• SHORT PROBLEM:
Could you set out the entries as a numbered list, starting with the line that contains "Find the location" and going on through the end of the entries? Drop any blank lines and leave the pictures out.

• TASK DATA:
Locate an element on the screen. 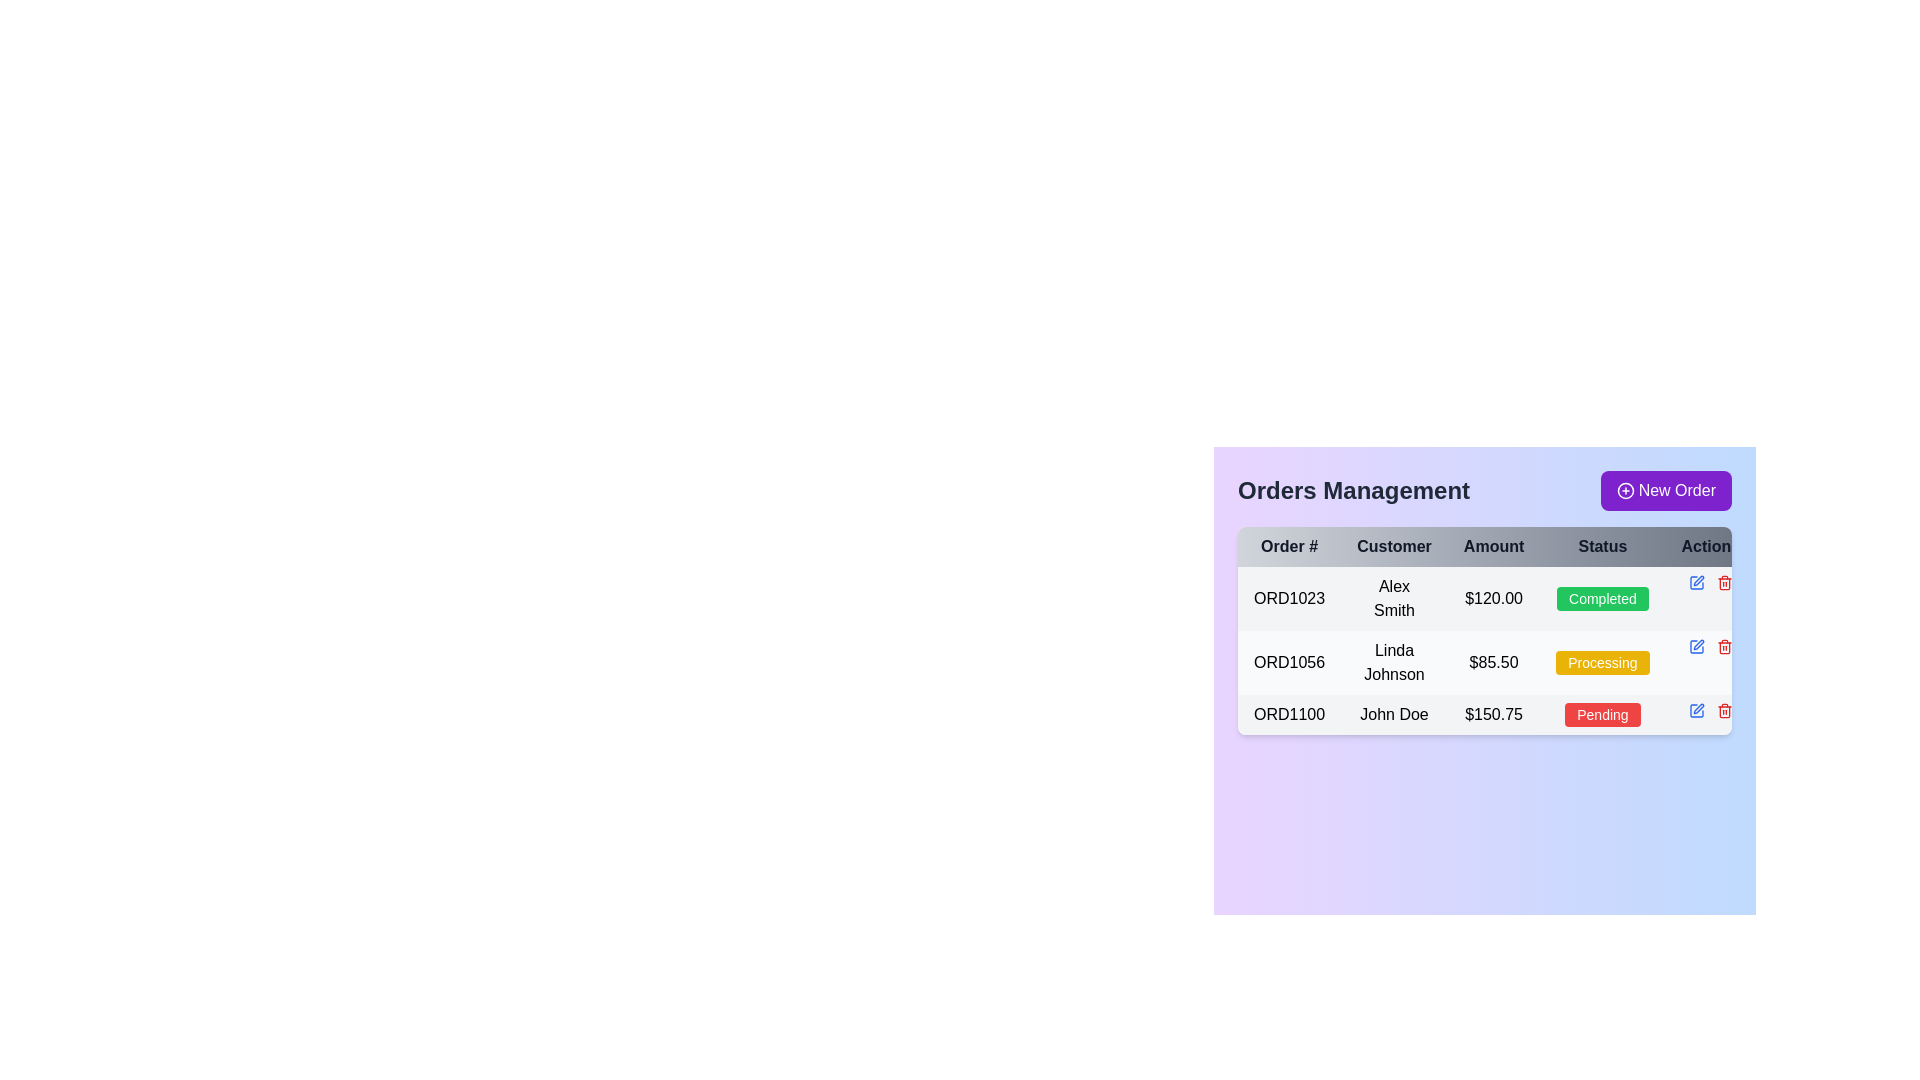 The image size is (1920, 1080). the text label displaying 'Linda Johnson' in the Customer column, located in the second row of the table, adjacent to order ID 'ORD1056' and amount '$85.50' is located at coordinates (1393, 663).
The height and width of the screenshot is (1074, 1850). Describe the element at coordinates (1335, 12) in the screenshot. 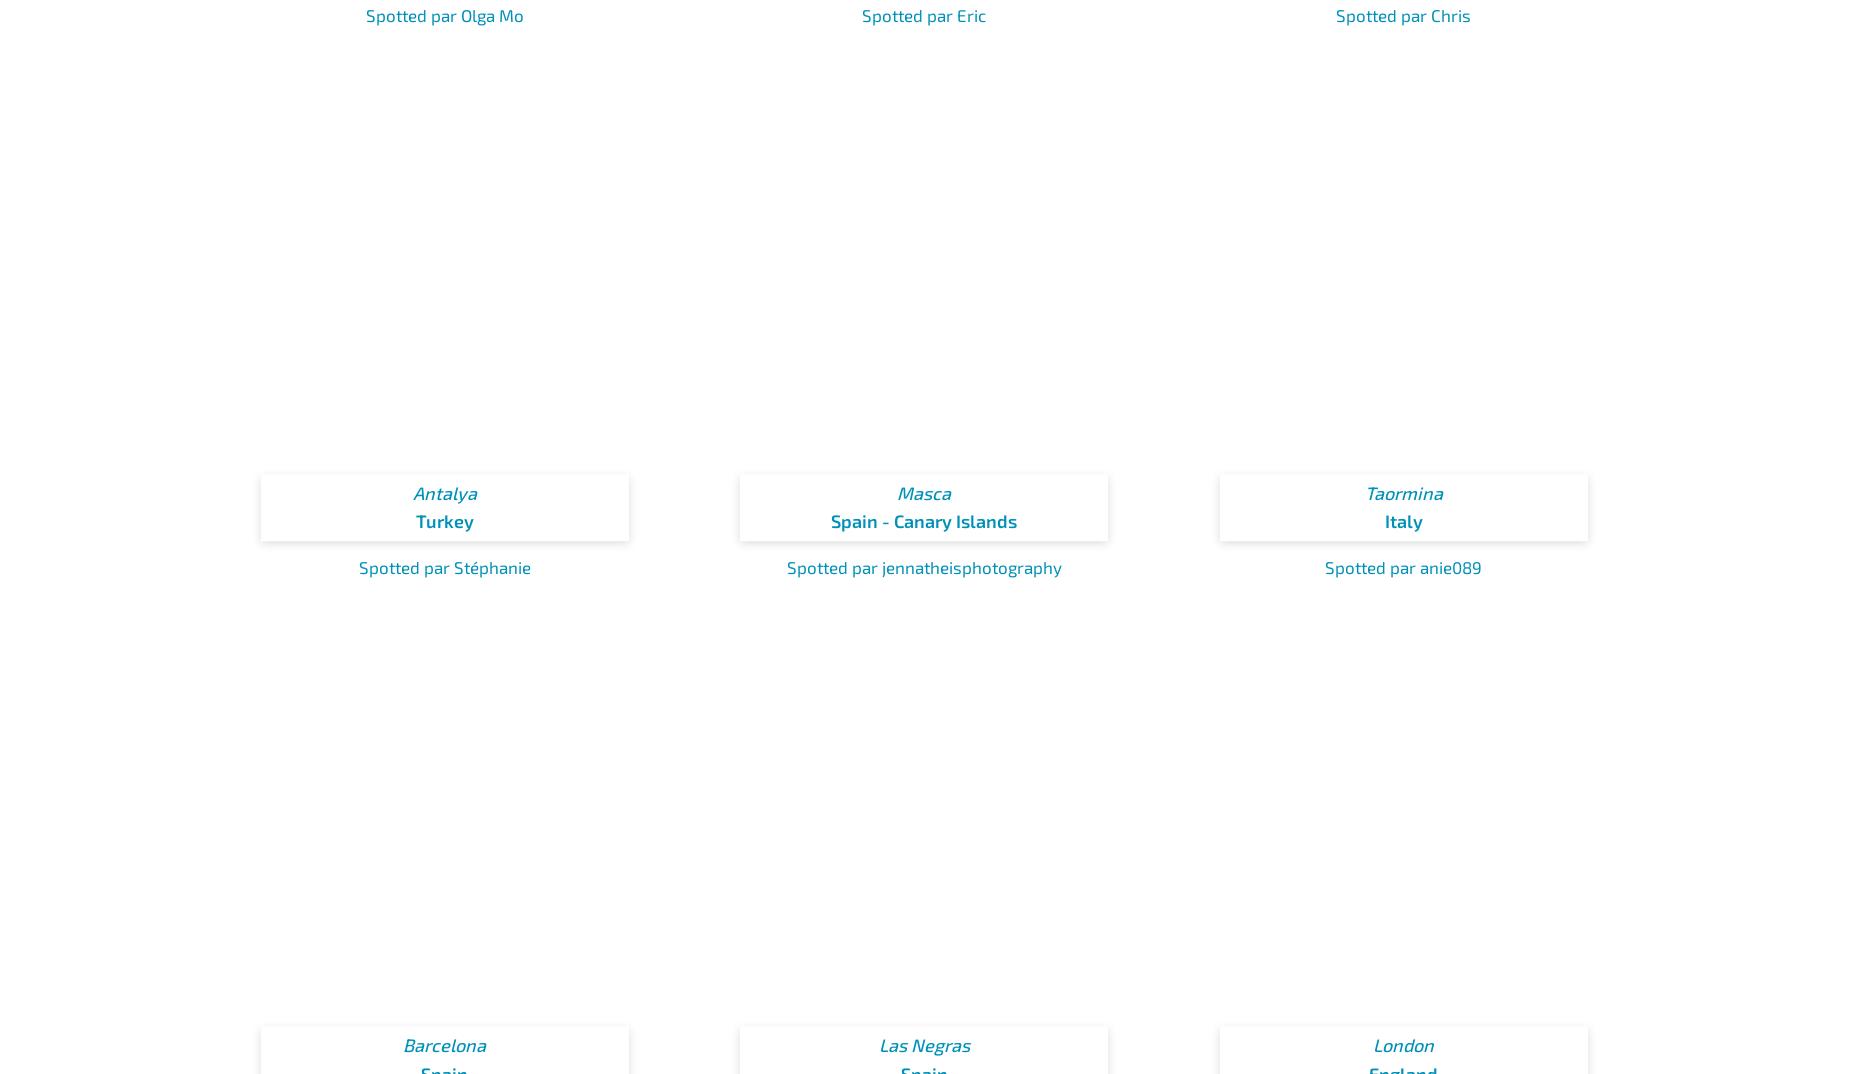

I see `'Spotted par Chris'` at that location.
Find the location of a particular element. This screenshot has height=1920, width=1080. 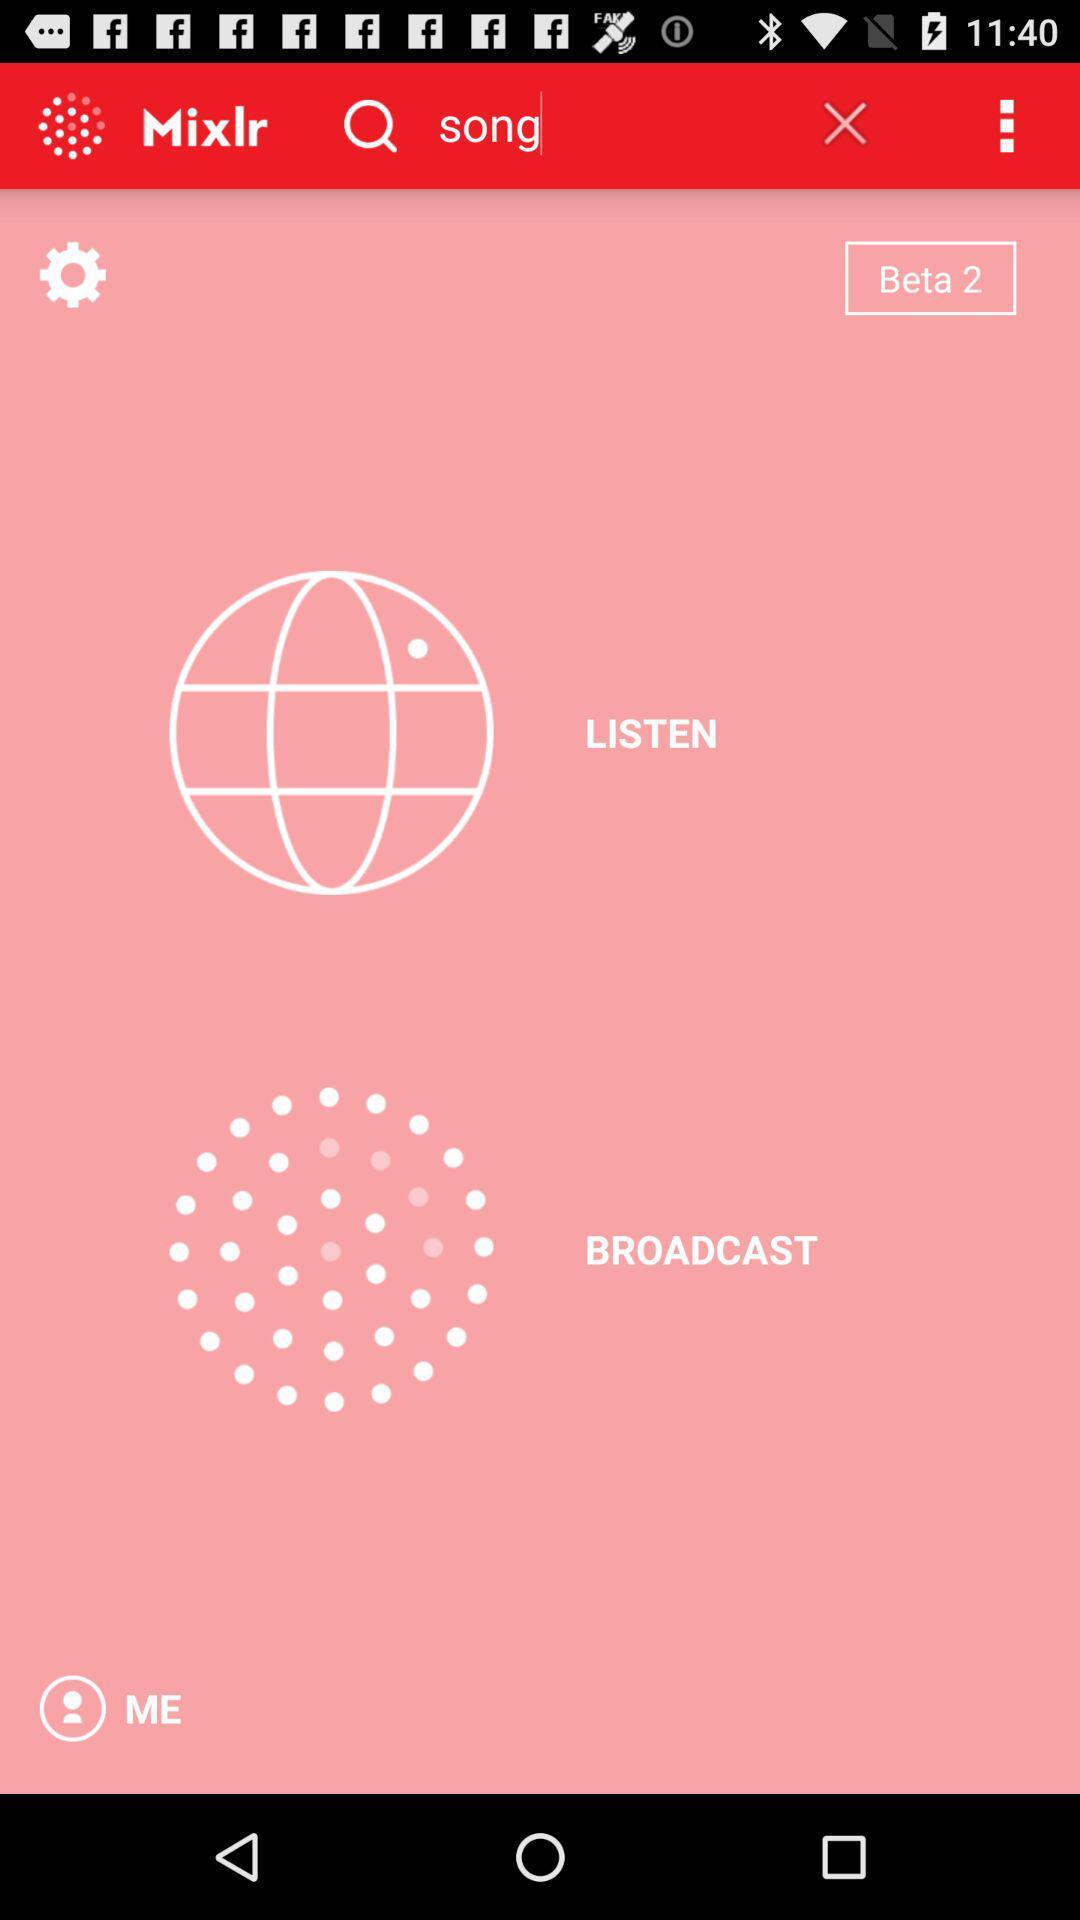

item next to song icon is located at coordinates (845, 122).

• EXERCISE RESULT:
1. Find the location of a particular element. This screenshot has height=1920, width=1080. 
2. item next to song icon is located at coordinates (845, 122).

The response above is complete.